Выбрать главу

Тенденция к восхождению человека в зону любви и добра, не говоря уж о самих духовных акциях, просматривается слабо. Но, справедливости ради, следует заметить, что и к падению в нижнюю зону, зону откровенно животных стереотипов поведения, тяготеют не столь уж многие людские души, хотя последних все же несоизмеримо больше, нежели душ, восходящих к духовным идеалам.

Подавляющее же большинство людей, в том числе и формально относящих себя к христианам, то есть носящих нательный крестик с распятием и залетающих изредка в храм, нравственно пребывает в той зоне ценностной шкалы, где, как уже говорилось, человек обязан уклоняться от злых деяний, но вовсе не обязан вершить деяний добрых. Однако в силу закона энтропии такое пассивное кредо само по себе не способно в принципе удержать людскую массу на фиксированной нравственной высоте, спасти человека от неминуемого сползания к нижнему биологическому уровню мировосприятия.

Для предотвращения неизбежного угрожающего смещения вниз человеку необходимо устремиться вверх, навстречу Высшим Силам, преодолевая, по выражению Николая Рериха, «серого дракона повседневности», «земные нагромождения» и «монотонность обыденности», т.е. духовную инертность нейтральной зоны. Об этой зоне и ее обитателях и будет идти речь в дальнейшем. Здесь уместно оговориться, что все рассуждения, связанные с понятием «человек», подразумевают среднестатистическую личность. Это своего рода среднее арифметическое из огромного количества отдельных личностей. В силу самого принципа усреднения среднестатистический человек, естественно, не похож ни на одно из «слагаемых», конкретную живую личность, и в то же самое время унаследовал черты каждой из них.

● Исходные данные

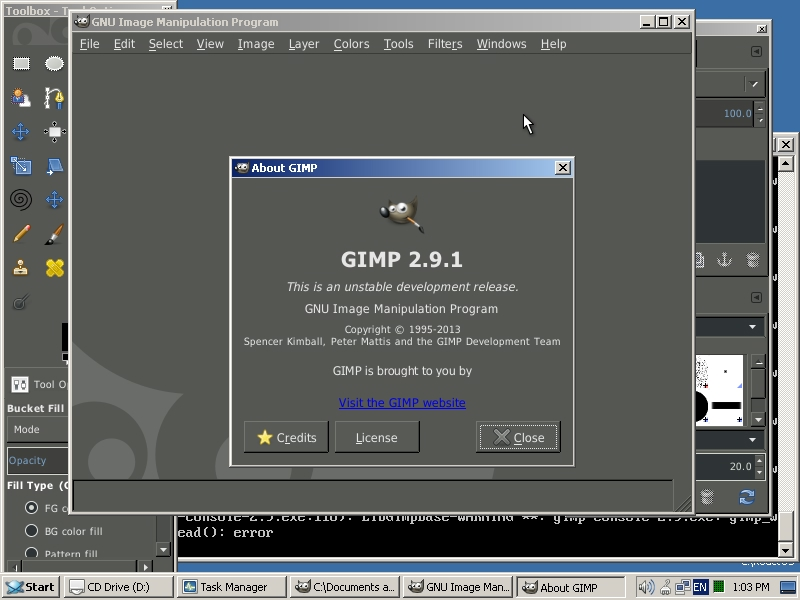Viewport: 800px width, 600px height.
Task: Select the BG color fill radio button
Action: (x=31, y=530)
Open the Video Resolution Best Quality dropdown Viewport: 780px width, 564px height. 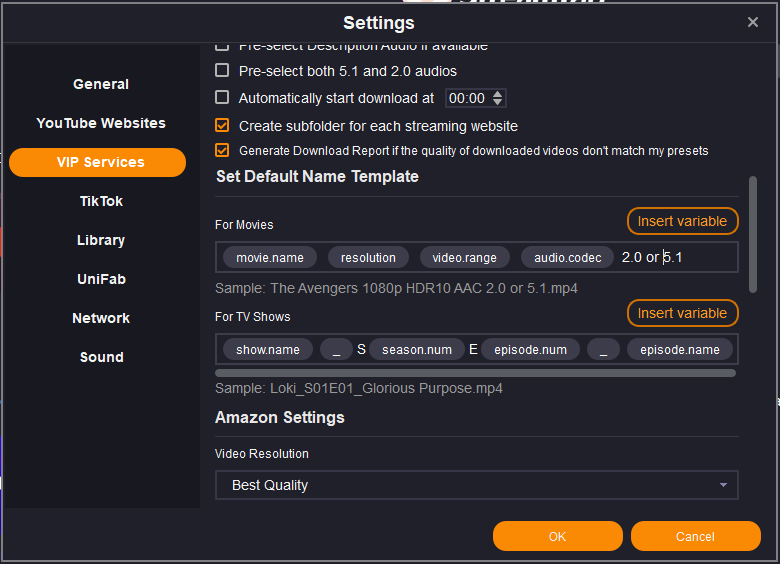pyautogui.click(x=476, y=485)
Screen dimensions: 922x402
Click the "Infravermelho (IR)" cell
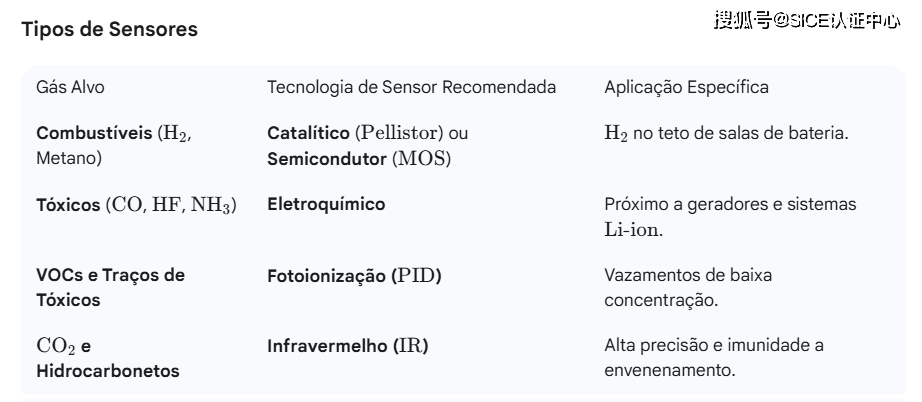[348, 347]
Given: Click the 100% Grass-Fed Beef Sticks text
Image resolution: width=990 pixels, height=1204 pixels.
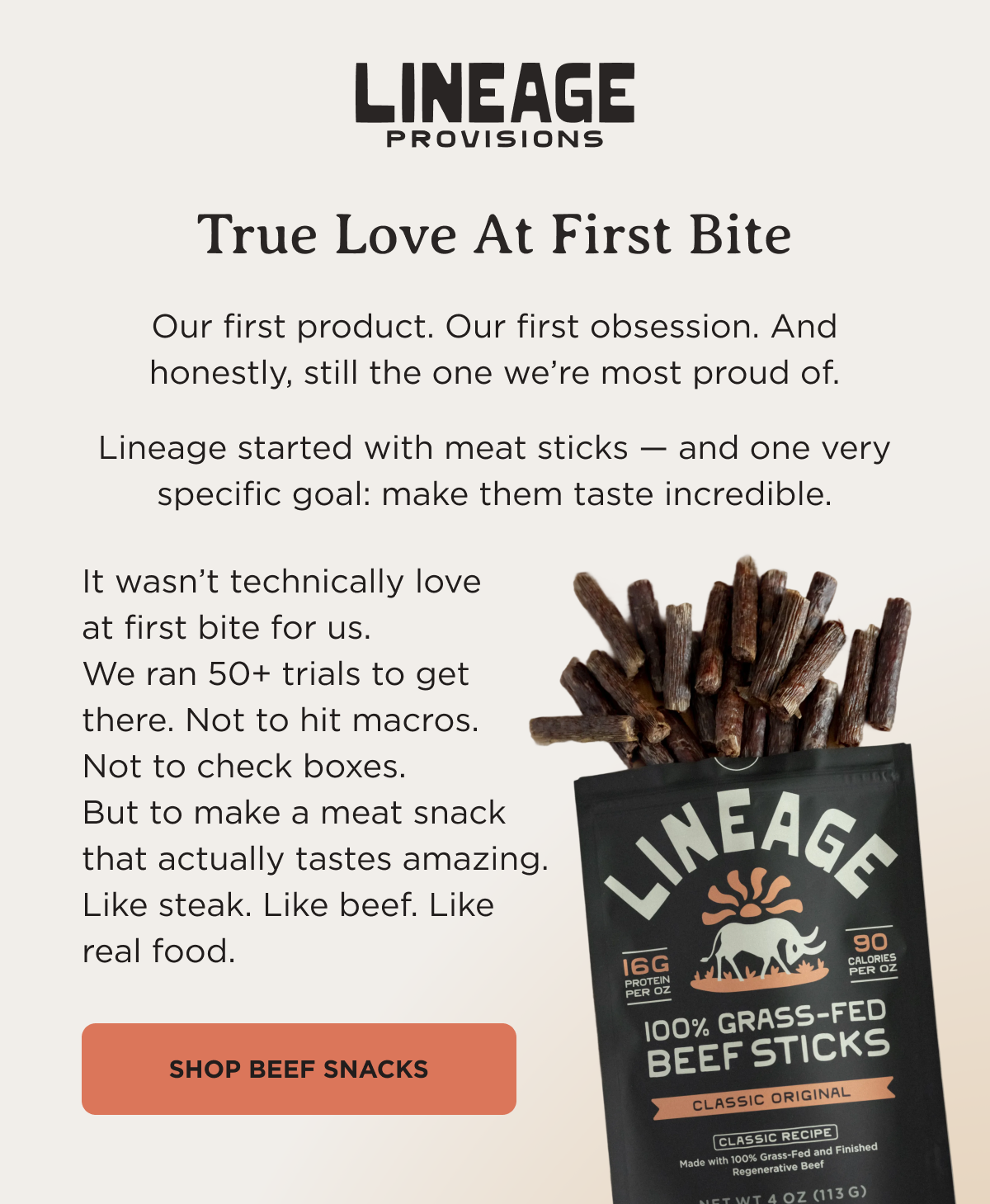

● Задание
По тексту о нейтральной зоне ответьте на вопросы:
(а) Чьи выражения приводятся для описания духовной инертности нейтральной зоны?
(б) В силу какого закона пассивное кредо не способно удержать людскую массу на фиксированной нравственной высоте?
(в) Какую личность подразумевают все рассуждения, связанные с понятием «человек»?
Пункты являются отдельным, самостоятельным материалом.

● Ответ
(а) Выражения Николая Рериха.
(б) В силу закона энтропии.
(в) Среднестатистическую личность.